In France, it was Antoine-Augustin Parmentier (1737–1813) who ensured the popularity of the potato with the help of King Louis XVI. The British, on the other hand, were way ahead of the curve. In 1585, the state-funded pirate Sir Walter Raleigh founded a North American colony that he named Virginia in honour of his virgin sponsor Queen Elizabeth I. Potatoes were growing in Virginia, and Raleigh had them sent back to England via his expedition scientist Thomas Hariot.
Once back in his estate in County Cork, Ireland, Raleigh planted the first potato plantation in the British Isles. From there, potatoes spread to mainland UK, and on into Europe, taking 40 years to fully diffuse throughout the continent.
Note that I have read that potatoes were known to the English prior to Raleigh via contact with the Spanish, but most sources agree that Raleigh’s allotment was the vital spark. Transatlantic potato transport has also been credited to Sir Francis Drake who was involved in a rescue of colonists from Roanoke, Virginia in 1586.
Potatoes were found to be easy to grow, and they became an important staple food. So much so that when the potato crop failed due to disease in 1845, it caused a 20%–25% drop in the Irish population due to disease, starvation or desperate emigration.

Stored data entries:
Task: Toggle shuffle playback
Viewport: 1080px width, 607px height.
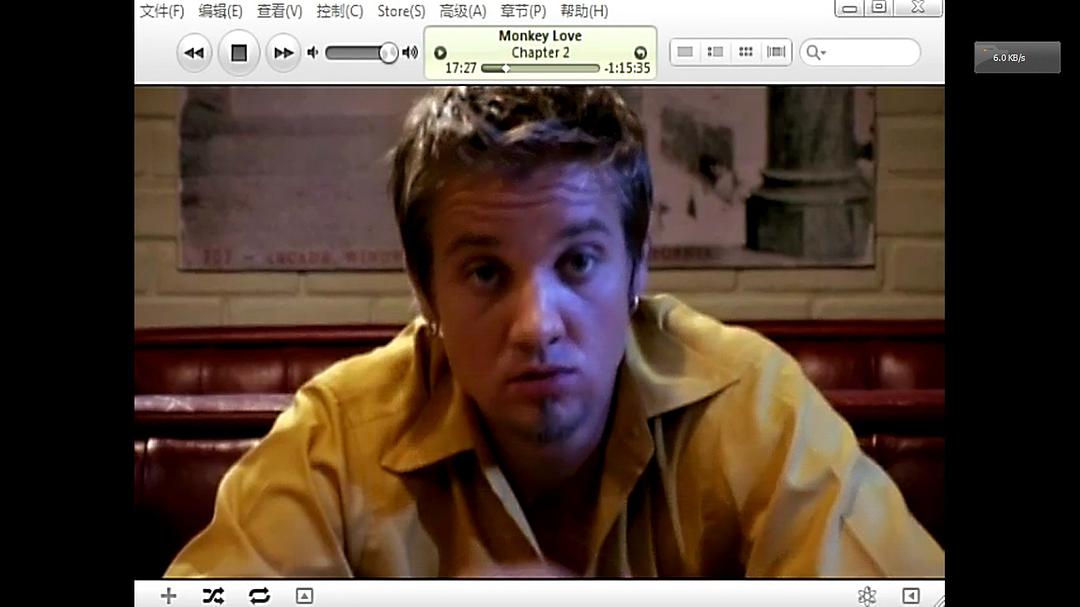Action: pos(213,596)
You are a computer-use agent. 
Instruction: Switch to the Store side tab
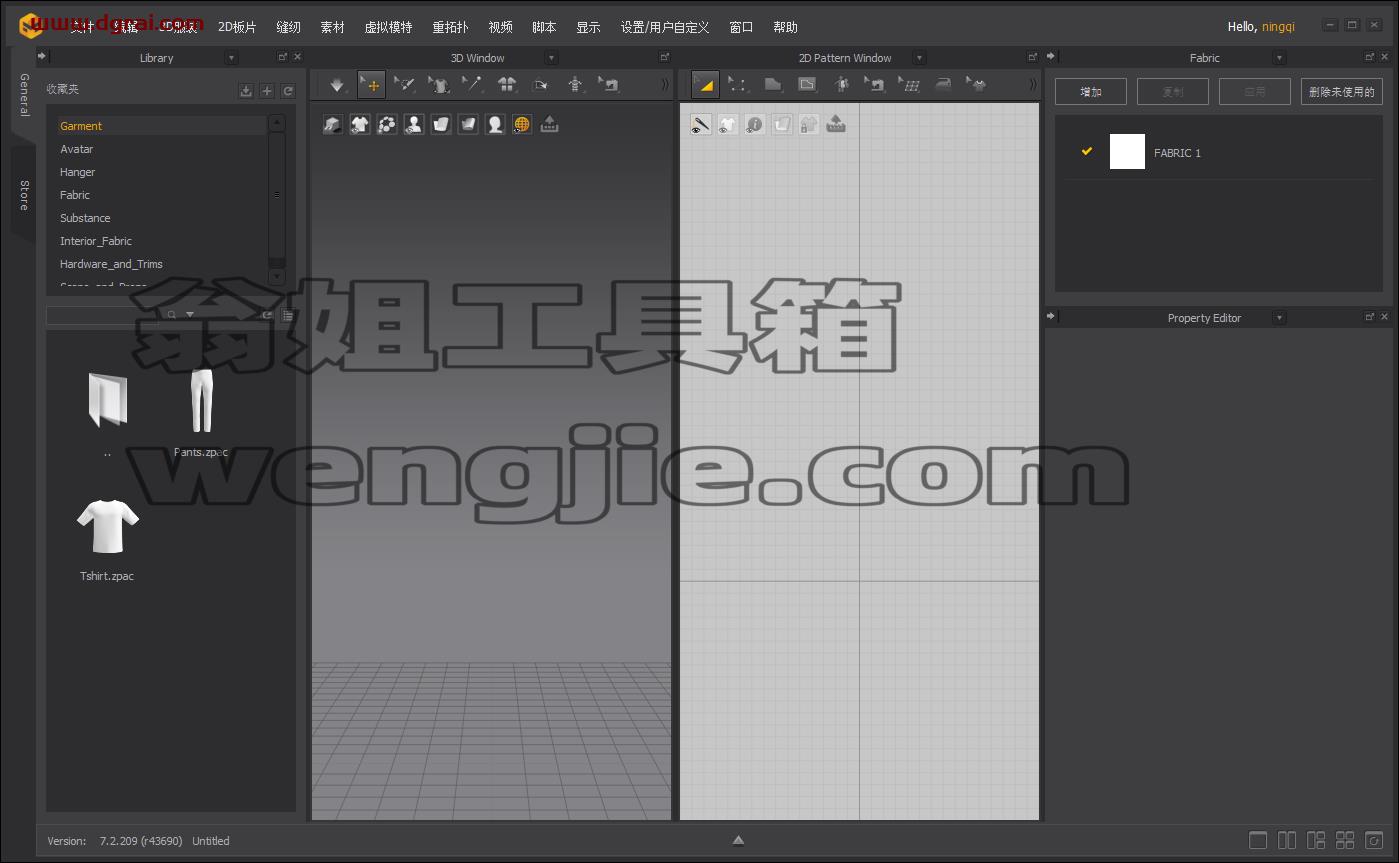[x=23, y=195]
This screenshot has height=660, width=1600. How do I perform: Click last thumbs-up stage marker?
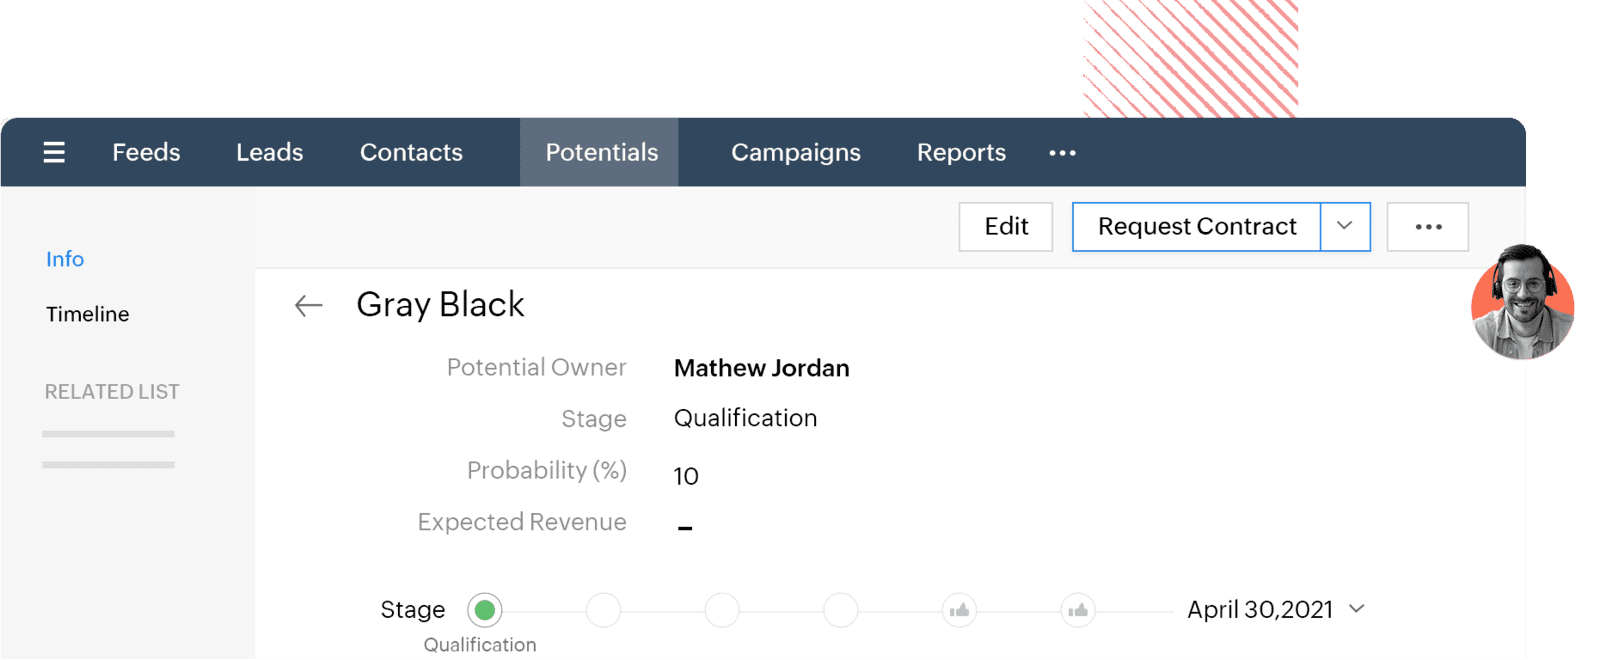tap(1078, 610)
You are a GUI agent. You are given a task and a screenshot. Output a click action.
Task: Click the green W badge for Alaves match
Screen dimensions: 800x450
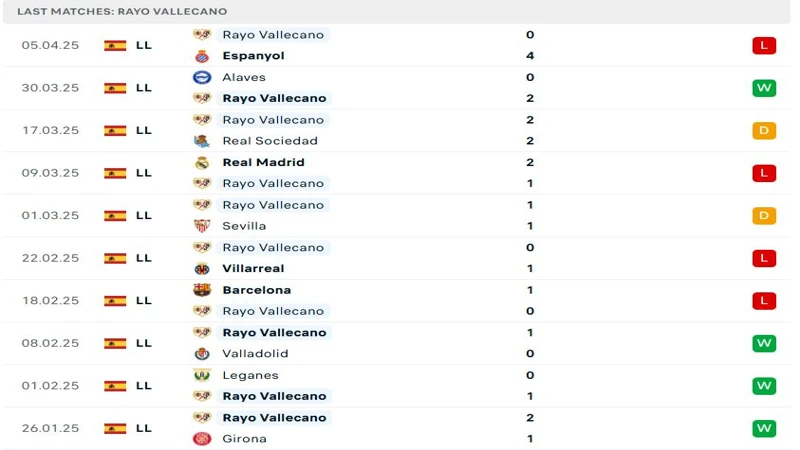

• _Exercise tasks_
A. Summarize the text on the potato's history in two sentences.
B. Render this sentence from the text on the potato's history in Spanish: "Potatoes were found to be easy to grow, and they became an important staple food."
C. Write the next part of the text on the potato's history, picking up after its final sentence.

• _Answers to each task_
A. Sir Walter Raleigh had potatoes sent from his Virginia colony to England and planted the first potato plantation in the British Isles on his estate in County Cork, Ireland, from where the crop spread to mainland UK and then across Europe over 40 years. Potatoes became an important staple food, so when the crop failed due to disease in 1845, the Irish population dropped by 20%–25% through disease, starvation or desperate emigration.

B. Se descubrió que las patatas eran fáciles de cultivar, y se convirtieron en un alimento básico importante.

C.
In Britain, there is something of a tradition for a family dinner on a Sunday that includes some kind of roasted meat joint. It is probably fair to say that ‘peak roast’ was probably some time in the back end of the last Century, but it is a tradition that I try to keep at home. I have enjoyed a roast on Sundays almost every week since I first bought a house in 1995. Twenty-three years of cooking roast dinners has taught me one important thing: timing is everything. Once you know your timings and have your prep done, a traditional British roast dinner is an absolute doddle to do.
Depending on your chosen meat, it can very often be that the rate-determining step is the roast potatoes. At 45 minutes cooking time, they take about as long as a leg of lamb, and only marginally less than a chicken.
Everybody I know has their own way of doing roast potatoes, but the recipes that are most successful include four key elements:
- The right potatoes. They ought to be floury potatoes so that the surface breaks up a little when parboiled.
- Parboiling for just long enough to break up the surface of the potatoes to enable the fat to penetrate and crisp up the potatoes.
- The right fat, nice and hot. At some point in the 1970s people started using oil. This was probably because lard, and other white fats were becoming unfashionable. This is poppycock. You need goose or duck fat at least. If all the diners eat red meat, then beef dripping is sublime. And you need a lot of fat. Jay Rayner goes for half a centimetre depth of it. We use about half that.
- Seasoning. Roast potatoes are not a low-sodium dish. If you want to avoid salt, then make something else. Salt helps enormously with the crisping, and adds the tang needed to offset the fat. I also use pepper and herbs because … why not?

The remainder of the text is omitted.